> _Problem statement_
Please copy the following items line for line, with no changes.

> _Material for this exercise_

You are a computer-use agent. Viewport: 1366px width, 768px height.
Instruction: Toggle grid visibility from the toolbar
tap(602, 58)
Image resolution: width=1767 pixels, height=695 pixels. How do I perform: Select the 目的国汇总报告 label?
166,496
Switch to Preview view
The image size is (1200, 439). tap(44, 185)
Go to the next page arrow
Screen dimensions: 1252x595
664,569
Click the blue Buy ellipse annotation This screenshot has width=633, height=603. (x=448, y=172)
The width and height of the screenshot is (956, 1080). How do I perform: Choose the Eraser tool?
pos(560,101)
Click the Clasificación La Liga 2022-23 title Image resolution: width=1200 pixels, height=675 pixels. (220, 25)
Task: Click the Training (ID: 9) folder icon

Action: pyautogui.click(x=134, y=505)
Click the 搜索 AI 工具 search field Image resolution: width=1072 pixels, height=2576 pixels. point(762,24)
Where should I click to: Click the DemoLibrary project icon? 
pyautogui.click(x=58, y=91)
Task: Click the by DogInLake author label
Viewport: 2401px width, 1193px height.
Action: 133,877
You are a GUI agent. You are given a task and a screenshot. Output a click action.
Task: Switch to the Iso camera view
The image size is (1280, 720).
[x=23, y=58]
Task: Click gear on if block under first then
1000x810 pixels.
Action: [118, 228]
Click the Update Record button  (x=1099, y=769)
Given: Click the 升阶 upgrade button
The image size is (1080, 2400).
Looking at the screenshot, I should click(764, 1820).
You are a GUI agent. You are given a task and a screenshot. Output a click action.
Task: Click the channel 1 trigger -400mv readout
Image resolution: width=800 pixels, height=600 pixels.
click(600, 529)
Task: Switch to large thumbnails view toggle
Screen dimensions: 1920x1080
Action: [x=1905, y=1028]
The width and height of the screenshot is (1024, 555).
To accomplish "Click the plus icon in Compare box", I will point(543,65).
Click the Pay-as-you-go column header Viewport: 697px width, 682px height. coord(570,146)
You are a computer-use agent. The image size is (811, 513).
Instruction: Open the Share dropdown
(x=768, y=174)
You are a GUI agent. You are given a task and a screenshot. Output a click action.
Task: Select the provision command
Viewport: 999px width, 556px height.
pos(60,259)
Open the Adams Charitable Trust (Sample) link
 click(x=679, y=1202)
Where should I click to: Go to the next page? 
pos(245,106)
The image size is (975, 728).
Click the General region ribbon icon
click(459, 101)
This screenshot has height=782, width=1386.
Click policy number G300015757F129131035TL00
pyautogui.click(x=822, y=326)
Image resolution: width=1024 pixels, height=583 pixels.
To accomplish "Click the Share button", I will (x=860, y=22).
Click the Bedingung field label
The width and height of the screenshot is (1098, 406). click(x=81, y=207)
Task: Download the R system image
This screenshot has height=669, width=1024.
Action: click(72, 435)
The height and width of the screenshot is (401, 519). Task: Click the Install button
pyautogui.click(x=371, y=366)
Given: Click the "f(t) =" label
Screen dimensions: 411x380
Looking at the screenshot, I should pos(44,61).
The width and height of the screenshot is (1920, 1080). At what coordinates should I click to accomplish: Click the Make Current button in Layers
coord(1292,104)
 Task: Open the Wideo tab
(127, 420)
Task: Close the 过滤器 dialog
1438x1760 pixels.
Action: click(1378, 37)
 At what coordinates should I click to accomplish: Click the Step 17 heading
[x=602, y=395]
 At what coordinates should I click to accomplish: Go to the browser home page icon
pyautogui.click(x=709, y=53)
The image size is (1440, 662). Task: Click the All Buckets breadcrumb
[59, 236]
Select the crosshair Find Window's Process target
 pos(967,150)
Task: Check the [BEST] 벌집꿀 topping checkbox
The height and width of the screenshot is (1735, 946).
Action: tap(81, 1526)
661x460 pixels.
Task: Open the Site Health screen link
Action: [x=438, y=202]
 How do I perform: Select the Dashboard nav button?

> _Task solution_
You are a computer-use agent. Viewport: 1366px width, 768px height.
Instruction: Toggle grid visibility from the toolbar
tap(602, 58)
Image resolution: width=1767 pixels, height=695 pixels. How do I perform: Select the 目的国汇总报告 label?
166,496
Switch to Preview view
The image size is (1200, 439). tap(44, 185)
Go to the next page arrow
Screen dimensions: 1252x595
664,569
Click the blue Buy ellipse annotation This screenshot has width=633, height=603. (x=448, y=172)
The width and height of the screenshot is (956, 1080). How do I perform: Choose the Eraser tool?
pos(560,101)
Click the Clasificación La Liga 2022-23 title Image resolution: width=1200 pixels, height=675 pixels. (220, 25)
Task: Click the Training (ID: 9) folder icon

Action: pyautogui.click(x=134, y=505)
Click the 搜索 AI 工具 search field Image resolution: width=1072 pixels, height=2576 pixels. point(762,24)
Where should I click to: Click the DemoLibrary project icon? 
pyautogui.click(x=58, y=91)
Task: Click the by DogInLake author label
Viewport: 2401px width, 1193px height.
Action: 133,877
You are a GUI agent. You are given a task and a screenshot. Output a click action.
Task: Switch to the Iso camera view
The image size is (1280, 720).
[x=23, y=58]
Task: Click gear on if block under first then
1000x810 pixels.
Action: [118, 228]
Click the Update Record button  (x=1099, y=769)
Given: Click the 升阶 upgrade button
The image size is (1080, 2400).
Looking at the screenshot, I should click(764, 1820).
You are a GUI agent. You are given a task and a screenshot. Output a click action.
Task: Click the channel 1 trigger -400mv readout
Image resolution: width=800 pixels, height=600 pixels.
click(600, 529)
Task: Switch to large thumbnails view toggle
Screen dimensions: 1920x1080
Action: [x=1905, y=1028]
The width and height of the screenshot is (1024, 555).
To accomplish "Click the plus icon in Compare box", I will point(543,65).
Click the Pay-as-you-go column header Viewport: 697px width, 682px height. coord(570,146)
You are a computer-use agent. The image size is (811, 513).
Instruction: Open the Share dropdown
(x=768, y=174)
You are a GUI agent. You are given a task and a screenshot. Output a click action.
Task: Select the provision command
Viewport: 999px width, 556px height.
pos(60,259)
Open the Adams Charitable Trust (Sample) link
 click(x=679, y=1202)
Where should I click to: Go to the next page? 
pos(245,106)
The image size is (975, 728).
Click the General region ribbon icon
click(459, 101)
This screenshot has height=782, width=1386.
Click policy number G300015757F129131035TL00
pyautogui.click(x=822, y=326)
Image resolution: width=1024 pixels, height=583 pixels.
To accomplish "Click the Share button", I will (x=860, y=22).
Click the Bedingung field label
The width and height of the screenshot is (1098, 406). click(x=81, y=207)
Task: Download the R system image
This screenshot has height=669, width=1024.
Action: click(72, 435)
The height and width of the screenshot is (401, 519). Task: Click the Install button
pyautogui.click(x=371, y=366)
Given: Click the "f(t) =" label
Screen dimensions: 411x380
Looking at the screenshot, I should pos(44,61).
The width and height of the screenshot is (1920, 1080). At what coordinates should I click to accomplish: Click the Make Current button in Layers
coord(1292,104)
 Task: Open the Wideo tab
(127, 420)
Task: Close the 过滤器 dialog
1438x1760 pixels.
Action: click(1378, 37)
 At what coordinates should I click to accomplish: Click the Step 17 heading
[x=602, y=395]
 At what coordinates should I click to accomplish: Go to the browser home page icon
pyautogui.click(x=709, y=53)
The image size is (1440, 662). Task: Click the All Buckets breadcrumb
[59, 236]
Select the crosshair Find Window's Process target
 pos(967,150)
Task: Check the [BEST] 벌집꿀 topping checkbox
The height and width of the screenshot is (1735, 946).
Action: tap(81, 1526)
661x460 pixels.
Task: Open the Site Health screen link
Action: [x=438, y=202]
 How do I perform: Select the Dashboard nav button?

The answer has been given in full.